Health is shaped by where we live, learn, work, and play. Some people in our community experience more sickness, injury, and disease compared to others. The Ontario Public Health Standards direct health units to improve the health of the entire community with a focus on populations that have greater health needs.
Poor health costs us all. Injury and sickness can limit people’s ability to work and participate in their community. The gap between the health of those who are best off and those worst off is large and damaging to our society. Understanding the factors that affect health helps to show areas where positive changes can be made. Watch this short video to learn more about determinants of health (used with permission from Wellesley Institute).
- Childhood experiences
- Housing conditions
- Access to healthy and affordable food
- Job security and working conditions
- How much money you have
- Access to health services
- Level of education
- Access to safe, affordable, and reliable transportation
Health equity is the idea that all people should have fair opportunities to reach their full health potential. This does not mean that everyone should have equal health. Instead, health equity means creating opportunities for those facing barriers to reaching better levels of health. When everyone has the chance to live their healthiest life, we are all better off.
Some people in our community experience lower levels of health as compared to the general population. These differences are called health inequities when they are caused by unfair and avoidable social, political, and economic conditions. Addressing health inequities is good for local social and economic prosperity.
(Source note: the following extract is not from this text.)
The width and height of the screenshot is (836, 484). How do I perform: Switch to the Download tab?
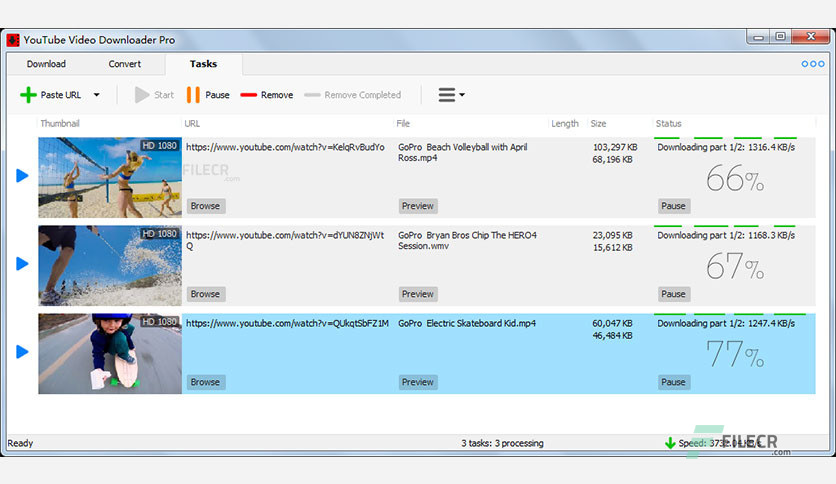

Children living in low income households are at higher risk to experience physical and mental health challenges. Because of this, they are often less ready to perform their best at school. Latest census data shows that 24% of children in Windsor and Essex County live in a low income household1, 2.
People who work in the skilled trades and manufacturing are more likely to be exposed to second hand smoke. This puts this group at higher risk of developing heart disease, type 2 diabetes, cancer, and chronic obstructive pulmonary disease3.
Between 2007-2017 rates of emergency room visits in Windsor and Essex County related to self-harm were 53.1% higher for women as compared to men4.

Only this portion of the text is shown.